4) “In late July 2016, U.S. intelligence agencies obtained insight into Russian intelligence analysis alleging that U.S. Presidential candidate Hillary Clinton had approved a campaign plan to stir up a scandal against U.S. Presidential candidate Donald Trump by tying him to Putin and the Russians’ hacking of the Democratic National Committee”

5) “this intelligence – taken at face value – was arguably highly relevant and exculpatory because it could be read in fuller context, and in combination with other facts, to suggest that materials… [obtained against Trump campaign]… were part of a political effort to smear a political opponent and to use the resources of the federal government’s law enforcement and intelligence agencies in support of a political objective”

6) “The … review of certain communications … arguably provide some support for the notion that the Clinton campaign was engaged in an effort or plan in late July 2016 to encourage scrutiny of Trump’s potential ties to Russia, and that the campaign might have wanted or expected law enforcement or other agencies to aid that effort, in part, by concluding that the Russians were responsible for the hack.”

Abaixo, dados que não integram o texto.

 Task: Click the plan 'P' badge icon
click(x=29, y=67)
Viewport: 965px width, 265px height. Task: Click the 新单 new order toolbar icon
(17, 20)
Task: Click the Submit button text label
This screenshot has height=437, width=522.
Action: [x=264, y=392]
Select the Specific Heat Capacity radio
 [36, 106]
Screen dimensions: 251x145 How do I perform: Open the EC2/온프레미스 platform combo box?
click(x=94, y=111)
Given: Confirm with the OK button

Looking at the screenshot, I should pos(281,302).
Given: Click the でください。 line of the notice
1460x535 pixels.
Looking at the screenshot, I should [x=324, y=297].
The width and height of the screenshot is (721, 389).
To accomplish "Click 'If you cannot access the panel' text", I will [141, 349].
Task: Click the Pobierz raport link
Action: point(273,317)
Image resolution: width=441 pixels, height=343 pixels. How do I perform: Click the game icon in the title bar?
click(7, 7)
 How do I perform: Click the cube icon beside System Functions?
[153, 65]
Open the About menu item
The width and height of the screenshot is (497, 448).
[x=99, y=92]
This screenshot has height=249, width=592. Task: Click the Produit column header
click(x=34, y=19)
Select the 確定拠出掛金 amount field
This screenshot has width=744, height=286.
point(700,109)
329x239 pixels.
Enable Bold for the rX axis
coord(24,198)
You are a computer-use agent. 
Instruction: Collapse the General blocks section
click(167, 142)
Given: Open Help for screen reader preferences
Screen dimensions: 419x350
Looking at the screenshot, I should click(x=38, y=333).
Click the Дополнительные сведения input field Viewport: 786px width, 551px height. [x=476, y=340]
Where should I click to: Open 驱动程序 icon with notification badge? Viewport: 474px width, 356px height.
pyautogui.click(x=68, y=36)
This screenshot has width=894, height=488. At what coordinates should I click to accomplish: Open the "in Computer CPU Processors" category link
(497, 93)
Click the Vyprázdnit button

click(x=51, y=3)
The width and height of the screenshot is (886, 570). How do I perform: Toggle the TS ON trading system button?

7) “The FBI thus failed to act on what should have been – when combined with other, incontrovertible facts – a clear warning sign that the FBI might then be the target of an effort to manipulate or influence the law enforcement process for political purposes during the 2016 presidential election”

8) “the [FBI] investigators “repeatedly ignore[d] or explain[ed] away evidence contrary to the theory the Trump campaign … had conspired with Russia. …. It appeared that … there was a pattern of assuming nefarious intent”

9)“An objective and honest assessment of these strands of information should have caused the FBI to question not only the predication for Crossfire Hurricane, but also to reflect on whether the FBI was being manipulated for political or other purposes. Unfortunately, it did not”

O relatório termina com um aviso:

«Nada … pode enfraquecer mais a qualidade de vida, ou pôr em perigo a realização dos objetivos que todos nós mais prezamos, do que o nosso falhanço em deixar claro, por palavras e ações, de que a lei não é o instrumento de um objetivo partidário»10.

Apesar de ter concluído que houve manipulação do FBI para objetivos políticos através de um plano, por parte da campanha de Hillary Clinton, para envolver as agências norte-americanas de intelligence e de law enforcement  numa investigação a falsas ligações da campanha de Trump à Rússia, Durham não formulou acusações contra nenhum membro do FBI, alegando «confirmation bias» e dificuldade de prova, o que tem sido alvo de pesadas críticas por individualidades do campo republicano.

10) “Nothing … can more weaken the quality of life, or more imperil the realization of the goals we all hold dear, than our failure to make clear, by words and deed, that law is not the instrument of partisan purpose».